Piper Jaffray's five-year experiment in Hong Kong is over.
The Minneapolis-based investment bank and brokerage announced Wednesday that it will close or sell its Hong Kong operation, which it purchased for $50 million, at the end of September for financial reasons.
Once promising, the Asian office became a serious drain on Piper's overall financial health, losing $16 million in the past 18 months.
"The decision to exit allows us to significantly reduce risk, immediately improve our financial performance and focus our full attention to our strategy to organically remix our portfolio to higher-margin, higher-return business," Chief Executive Andrew Duff said.
Duff said Piper would keep a small presence in Asia for U.S. companies doing business there and will provide U.S.-based research on China-based companies.

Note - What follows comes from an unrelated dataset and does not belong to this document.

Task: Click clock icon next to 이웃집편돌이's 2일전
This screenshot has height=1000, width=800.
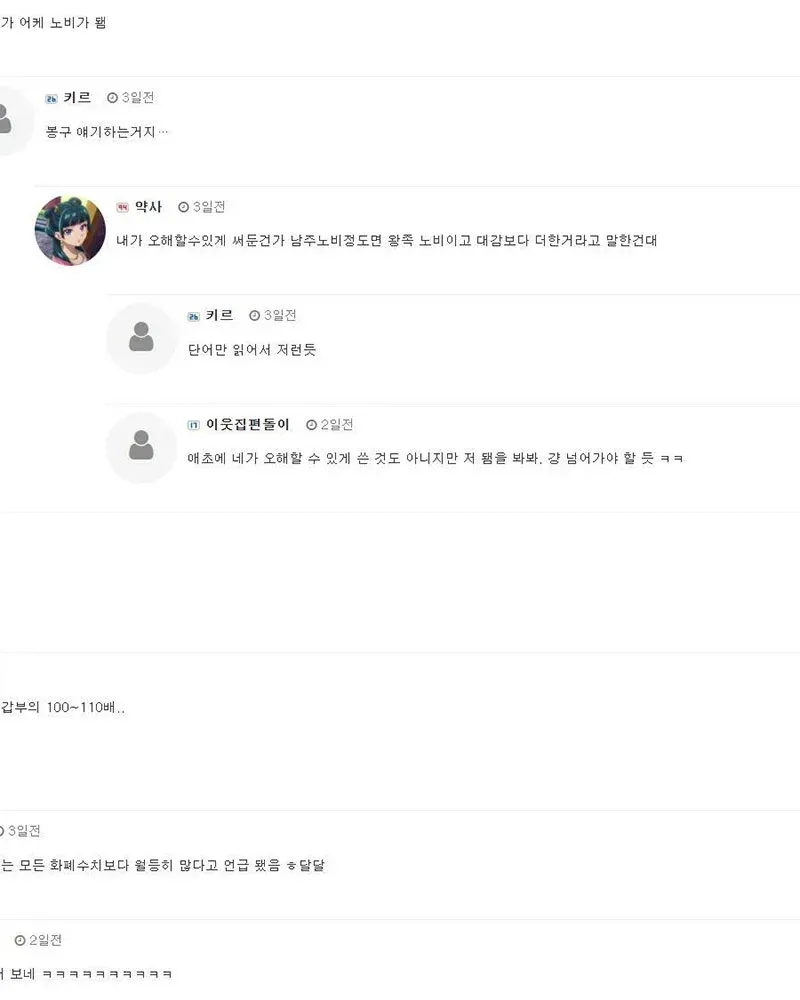Action: [x=311, y=425]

"Hong Kong is a growth market but it is also characterized by significant volatility accentuated by the global financial crisis over the past several years," Duff said in comments to stock analysts while reviewing Piper's second-quarter financial results.
Although the firm's net income and revenue were down for the quarter, Piper's stock traded up $1.07, closing at $20.63.
Piper made a big splash in the Asian market in 2007 when it acquired the Hong Kong-based investment bank Goldbond Capital Holdings for $50 million. The Minneapolis-based underwriter participated in the $1.3 billion IPO for Beijing-based Youku.com Inc., an Internet television company in 2010 and a $593.1 million secondary offering for the same company in 2011. The firm also participated in large technology offerings for other China companies including Baidu.com Inc.; E-Commerce China Dangdang Inc. and Giant Interactive Group Inc.